2. In the 1999 Speech from the Throne the Government said that parallel-importing bans for periods of up to two years would be introduced for new-release music recordings, motion picture titles, books, and software products. The Government's expectation in proposing parallel-importing restrictions was that giving the New Zealand subsidiaries of international producers and publishers a greater ability to guarantee profit margins on foreign titles they distribute in New Zealand would encourage them to make greater investments in local talent, and would also promote more of the fruits of that talent into off-shore markets.
3. In March and April 2000 the Ministry of Economic Development consulted with creative-industries stakeholders on the Government's proposal to introduce parallel-importing bans for creative-industries products. On the basis of that consultation, the Ministry reported to Government that there was insufficient evidence to suggest that parallel-importing bans on these products would achieve the Government's policy objective of encouraging more international investment in, and overseas promotion of, New Zealand creative talent.
4. The majority of the arguments made in submissions by advocates of the proposed parallel-importing bans related to concerns other than the Government's cultural industries development objective, which was the basis on which the Government undertook to review parallel importing for the creative industries. These included arguments that parallel-importing restrictions are required to combat piracy, to remove the possibility of New Zealand books being imported from other countries, and to prevent the rental of motion picture DVDs not officially released in New Zealand.

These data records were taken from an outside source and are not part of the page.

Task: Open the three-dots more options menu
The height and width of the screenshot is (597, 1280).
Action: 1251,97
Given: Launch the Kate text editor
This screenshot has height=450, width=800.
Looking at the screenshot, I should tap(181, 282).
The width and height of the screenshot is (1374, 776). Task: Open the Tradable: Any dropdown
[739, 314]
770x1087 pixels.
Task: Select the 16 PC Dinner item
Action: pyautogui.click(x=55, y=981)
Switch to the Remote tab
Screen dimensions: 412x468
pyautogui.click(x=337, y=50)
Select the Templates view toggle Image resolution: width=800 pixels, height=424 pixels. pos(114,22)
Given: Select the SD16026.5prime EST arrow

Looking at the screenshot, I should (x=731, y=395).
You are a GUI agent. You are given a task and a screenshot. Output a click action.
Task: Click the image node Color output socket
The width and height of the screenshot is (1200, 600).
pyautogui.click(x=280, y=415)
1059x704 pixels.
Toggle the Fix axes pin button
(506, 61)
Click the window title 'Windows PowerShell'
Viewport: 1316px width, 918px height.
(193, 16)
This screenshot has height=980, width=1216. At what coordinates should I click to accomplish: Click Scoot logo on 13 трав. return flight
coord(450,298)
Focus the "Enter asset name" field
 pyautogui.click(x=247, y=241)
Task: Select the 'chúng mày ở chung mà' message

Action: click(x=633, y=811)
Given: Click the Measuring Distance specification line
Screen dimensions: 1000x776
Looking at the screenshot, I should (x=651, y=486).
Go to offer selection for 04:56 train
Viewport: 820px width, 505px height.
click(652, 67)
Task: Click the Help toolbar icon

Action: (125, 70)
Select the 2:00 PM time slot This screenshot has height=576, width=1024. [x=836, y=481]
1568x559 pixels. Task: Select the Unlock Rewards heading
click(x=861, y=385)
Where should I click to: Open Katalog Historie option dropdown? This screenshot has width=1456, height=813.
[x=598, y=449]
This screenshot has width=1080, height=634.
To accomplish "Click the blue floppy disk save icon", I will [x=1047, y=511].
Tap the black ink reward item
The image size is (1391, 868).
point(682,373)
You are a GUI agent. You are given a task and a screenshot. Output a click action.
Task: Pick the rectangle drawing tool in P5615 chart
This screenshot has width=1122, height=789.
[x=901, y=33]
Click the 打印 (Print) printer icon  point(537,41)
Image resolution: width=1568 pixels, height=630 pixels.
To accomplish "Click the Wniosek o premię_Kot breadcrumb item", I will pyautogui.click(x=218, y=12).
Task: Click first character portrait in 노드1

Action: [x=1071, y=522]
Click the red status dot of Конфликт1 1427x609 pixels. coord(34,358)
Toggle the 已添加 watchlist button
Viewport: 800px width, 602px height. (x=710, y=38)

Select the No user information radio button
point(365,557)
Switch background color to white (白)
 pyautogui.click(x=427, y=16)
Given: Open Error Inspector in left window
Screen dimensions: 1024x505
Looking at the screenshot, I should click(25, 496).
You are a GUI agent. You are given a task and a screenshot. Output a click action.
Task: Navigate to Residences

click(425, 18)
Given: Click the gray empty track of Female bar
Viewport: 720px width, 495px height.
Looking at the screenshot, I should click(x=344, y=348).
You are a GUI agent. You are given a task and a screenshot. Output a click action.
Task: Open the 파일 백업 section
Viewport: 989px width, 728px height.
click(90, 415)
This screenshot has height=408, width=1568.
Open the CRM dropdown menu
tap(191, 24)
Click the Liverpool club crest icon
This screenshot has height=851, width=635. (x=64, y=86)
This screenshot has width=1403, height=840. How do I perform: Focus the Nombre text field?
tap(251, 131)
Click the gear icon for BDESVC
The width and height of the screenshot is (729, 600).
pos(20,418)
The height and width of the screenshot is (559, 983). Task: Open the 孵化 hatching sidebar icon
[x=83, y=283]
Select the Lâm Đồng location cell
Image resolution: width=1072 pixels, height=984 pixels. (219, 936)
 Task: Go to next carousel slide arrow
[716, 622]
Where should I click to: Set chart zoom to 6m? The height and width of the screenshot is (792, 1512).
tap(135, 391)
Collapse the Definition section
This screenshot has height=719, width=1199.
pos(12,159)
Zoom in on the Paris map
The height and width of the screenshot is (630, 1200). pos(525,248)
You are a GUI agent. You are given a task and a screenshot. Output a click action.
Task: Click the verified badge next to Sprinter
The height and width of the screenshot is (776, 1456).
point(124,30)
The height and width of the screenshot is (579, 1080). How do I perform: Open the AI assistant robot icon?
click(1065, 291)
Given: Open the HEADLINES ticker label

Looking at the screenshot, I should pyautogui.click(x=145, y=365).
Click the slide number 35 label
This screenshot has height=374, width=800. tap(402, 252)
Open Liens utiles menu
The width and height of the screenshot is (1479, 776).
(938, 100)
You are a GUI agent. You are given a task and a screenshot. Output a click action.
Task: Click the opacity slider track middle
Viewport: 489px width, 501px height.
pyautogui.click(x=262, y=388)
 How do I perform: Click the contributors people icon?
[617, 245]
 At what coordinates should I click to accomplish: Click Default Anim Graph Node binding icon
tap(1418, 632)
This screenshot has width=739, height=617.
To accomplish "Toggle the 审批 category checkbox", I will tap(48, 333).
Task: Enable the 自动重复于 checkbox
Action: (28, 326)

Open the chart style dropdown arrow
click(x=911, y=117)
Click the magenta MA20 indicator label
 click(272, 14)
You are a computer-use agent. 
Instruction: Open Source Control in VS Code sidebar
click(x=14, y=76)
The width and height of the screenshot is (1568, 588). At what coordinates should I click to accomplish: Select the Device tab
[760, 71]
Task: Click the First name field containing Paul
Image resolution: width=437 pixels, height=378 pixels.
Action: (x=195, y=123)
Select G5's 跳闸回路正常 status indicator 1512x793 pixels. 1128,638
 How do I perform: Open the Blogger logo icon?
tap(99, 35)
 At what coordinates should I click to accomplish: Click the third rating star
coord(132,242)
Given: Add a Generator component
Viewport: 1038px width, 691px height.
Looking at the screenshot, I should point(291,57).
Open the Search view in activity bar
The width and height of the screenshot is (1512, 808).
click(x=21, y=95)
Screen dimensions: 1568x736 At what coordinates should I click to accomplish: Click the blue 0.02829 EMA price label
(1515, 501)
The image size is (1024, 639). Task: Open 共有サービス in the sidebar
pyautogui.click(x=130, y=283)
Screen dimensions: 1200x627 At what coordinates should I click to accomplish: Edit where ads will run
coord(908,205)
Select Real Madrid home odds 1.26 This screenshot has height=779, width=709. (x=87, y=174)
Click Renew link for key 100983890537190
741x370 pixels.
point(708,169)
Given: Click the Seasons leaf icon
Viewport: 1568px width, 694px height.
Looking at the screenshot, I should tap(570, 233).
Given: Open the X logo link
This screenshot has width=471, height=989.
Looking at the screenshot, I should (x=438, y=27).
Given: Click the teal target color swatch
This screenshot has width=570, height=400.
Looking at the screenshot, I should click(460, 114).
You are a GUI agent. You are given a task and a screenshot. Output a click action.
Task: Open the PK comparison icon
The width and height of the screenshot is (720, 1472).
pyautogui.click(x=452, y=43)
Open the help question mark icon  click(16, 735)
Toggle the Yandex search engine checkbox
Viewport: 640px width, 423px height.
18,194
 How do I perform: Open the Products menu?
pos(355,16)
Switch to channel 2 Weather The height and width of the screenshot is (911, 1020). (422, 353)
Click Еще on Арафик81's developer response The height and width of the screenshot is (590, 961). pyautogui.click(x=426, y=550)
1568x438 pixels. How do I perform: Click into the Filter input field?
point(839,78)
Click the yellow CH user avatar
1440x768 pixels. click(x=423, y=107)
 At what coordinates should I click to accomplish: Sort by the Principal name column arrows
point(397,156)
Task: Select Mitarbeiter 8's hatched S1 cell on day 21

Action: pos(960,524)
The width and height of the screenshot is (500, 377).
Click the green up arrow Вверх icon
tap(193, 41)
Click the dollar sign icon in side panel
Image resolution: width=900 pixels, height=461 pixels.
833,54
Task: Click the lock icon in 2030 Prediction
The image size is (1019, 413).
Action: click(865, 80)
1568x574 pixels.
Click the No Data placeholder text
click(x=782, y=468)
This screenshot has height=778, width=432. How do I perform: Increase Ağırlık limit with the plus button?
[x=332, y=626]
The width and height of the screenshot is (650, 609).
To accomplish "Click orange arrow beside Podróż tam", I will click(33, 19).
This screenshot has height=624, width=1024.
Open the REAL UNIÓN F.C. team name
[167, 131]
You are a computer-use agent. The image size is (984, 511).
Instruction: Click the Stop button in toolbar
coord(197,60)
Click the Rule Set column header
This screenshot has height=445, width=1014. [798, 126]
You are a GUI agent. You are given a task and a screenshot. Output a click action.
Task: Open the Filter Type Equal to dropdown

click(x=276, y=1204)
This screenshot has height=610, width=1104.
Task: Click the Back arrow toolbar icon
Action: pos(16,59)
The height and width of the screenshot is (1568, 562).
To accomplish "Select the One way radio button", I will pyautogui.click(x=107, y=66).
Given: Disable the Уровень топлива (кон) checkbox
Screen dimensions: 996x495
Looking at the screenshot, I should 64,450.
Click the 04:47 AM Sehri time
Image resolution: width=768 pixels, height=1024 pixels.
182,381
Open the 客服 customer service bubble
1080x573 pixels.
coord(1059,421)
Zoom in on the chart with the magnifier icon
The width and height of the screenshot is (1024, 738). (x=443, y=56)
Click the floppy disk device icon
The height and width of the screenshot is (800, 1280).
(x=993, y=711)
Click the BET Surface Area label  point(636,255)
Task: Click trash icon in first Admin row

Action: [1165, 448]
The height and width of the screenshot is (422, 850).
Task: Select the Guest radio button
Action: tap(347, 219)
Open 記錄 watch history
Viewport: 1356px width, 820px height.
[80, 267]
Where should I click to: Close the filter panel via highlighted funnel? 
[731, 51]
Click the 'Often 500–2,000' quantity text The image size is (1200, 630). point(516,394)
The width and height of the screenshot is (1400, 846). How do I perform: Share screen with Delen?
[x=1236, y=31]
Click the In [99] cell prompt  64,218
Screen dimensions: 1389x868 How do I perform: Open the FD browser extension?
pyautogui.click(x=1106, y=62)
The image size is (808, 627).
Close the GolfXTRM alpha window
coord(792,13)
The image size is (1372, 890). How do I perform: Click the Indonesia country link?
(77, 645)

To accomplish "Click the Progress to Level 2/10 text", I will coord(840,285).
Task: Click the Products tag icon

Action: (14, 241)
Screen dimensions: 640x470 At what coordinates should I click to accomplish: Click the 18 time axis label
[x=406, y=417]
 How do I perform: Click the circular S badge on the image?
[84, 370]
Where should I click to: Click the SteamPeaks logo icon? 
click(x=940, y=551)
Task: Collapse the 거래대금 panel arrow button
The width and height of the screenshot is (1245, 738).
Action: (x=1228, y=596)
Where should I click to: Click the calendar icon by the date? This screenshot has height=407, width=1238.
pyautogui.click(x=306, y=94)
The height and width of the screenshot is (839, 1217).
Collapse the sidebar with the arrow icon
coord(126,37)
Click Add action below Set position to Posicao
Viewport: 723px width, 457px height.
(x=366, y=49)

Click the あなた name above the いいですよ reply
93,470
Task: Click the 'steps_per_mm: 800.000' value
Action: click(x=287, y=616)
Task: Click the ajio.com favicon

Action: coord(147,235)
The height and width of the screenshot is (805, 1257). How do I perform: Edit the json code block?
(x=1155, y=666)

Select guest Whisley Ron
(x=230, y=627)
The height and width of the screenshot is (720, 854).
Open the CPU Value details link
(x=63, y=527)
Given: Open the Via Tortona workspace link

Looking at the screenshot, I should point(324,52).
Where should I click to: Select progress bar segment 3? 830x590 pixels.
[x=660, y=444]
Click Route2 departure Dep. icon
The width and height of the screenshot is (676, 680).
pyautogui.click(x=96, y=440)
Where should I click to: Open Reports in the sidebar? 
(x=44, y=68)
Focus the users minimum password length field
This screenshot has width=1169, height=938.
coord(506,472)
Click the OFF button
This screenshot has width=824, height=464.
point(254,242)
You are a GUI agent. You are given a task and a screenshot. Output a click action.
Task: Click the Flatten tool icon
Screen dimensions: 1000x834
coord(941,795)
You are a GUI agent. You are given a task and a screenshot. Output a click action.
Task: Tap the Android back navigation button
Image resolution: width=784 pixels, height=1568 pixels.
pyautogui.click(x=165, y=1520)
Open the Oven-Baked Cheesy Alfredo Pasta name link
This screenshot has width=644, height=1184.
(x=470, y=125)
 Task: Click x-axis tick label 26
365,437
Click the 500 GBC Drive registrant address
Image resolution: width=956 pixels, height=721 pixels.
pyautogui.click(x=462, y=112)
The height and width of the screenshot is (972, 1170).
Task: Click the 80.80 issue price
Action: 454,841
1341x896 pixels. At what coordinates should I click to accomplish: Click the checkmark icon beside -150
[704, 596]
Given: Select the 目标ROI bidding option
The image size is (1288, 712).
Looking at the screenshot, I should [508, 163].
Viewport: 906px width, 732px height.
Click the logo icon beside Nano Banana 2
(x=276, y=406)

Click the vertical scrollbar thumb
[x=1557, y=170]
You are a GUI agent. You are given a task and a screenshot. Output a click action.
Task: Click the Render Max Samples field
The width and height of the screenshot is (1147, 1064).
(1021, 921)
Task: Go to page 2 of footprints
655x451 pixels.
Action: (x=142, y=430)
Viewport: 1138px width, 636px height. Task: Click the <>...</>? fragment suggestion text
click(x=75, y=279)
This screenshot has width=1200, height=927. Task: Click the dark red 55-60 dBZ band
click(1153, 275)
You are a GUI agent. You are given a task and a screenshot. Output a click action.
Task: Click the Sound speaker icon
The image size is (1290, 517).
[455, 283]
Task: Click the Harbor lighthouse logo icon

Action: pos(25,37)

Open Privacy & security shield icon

5. Consumer groups, libraries, educational institutions, and local Internet retailers expressed concerns about the adverse impacts of parallel-importing restrictions. They argued that the restrictions would result in increased prices, fewer titles available from local retailers, and (possibly) longer waiting times for new-release titles. These concerns are, to some degree, supported by contentions that the threat of parallel importing has resulted in New Zealand retail prices for books, music and software remaining steady despite a depreciating exchange rate. It also appears that the ability to parallel-import titles has contributed to the availability of a wider range of titles, earlier release dates, and improved service from distributors.
6. The implications of new technologies and changing consumer behaviour also need to be considered in determining the effectiveness of parallel-importing bans - both for achieving the Government's policy objective and for restraining parallel trade. The potential for greater use of Internet mail ordering, new formats for recording and storing creative works, and the development of electronic distribution of copyright goods are all relevant.
7. A key concern cited in many submissions related to the presence of pirated material in New Zealand. Piracy is a separate issue from parallel importing, and separate initiatives are underway to directly address these concerns. Strengthened anti-piracy and anti-counterfeiting measures are to be included in a new Trade Marks Bill that will be introduced to Parliament in 2001. The Government is also examining whether a reversal in the onus of proof in civil copyright-infringement proceedings will assist right holders in taking actions against suspected pirated material. In addition, publicity campaigns are planned to increase awareness about the theft of intellectual property in general, and about border-enforcement assistance offered by the New Zealand Customs Service.
8. Submissions are invited from creative-industries stakeholders and other interested groups and individuals on the proposed parallel-importing bans, the Ministry's comments on arguments made in support of the ban, the potential effects of parallel-importing restrictions, and the anti-piracy initiatives under development. The closing date for submissions is Friday 30 March 2001.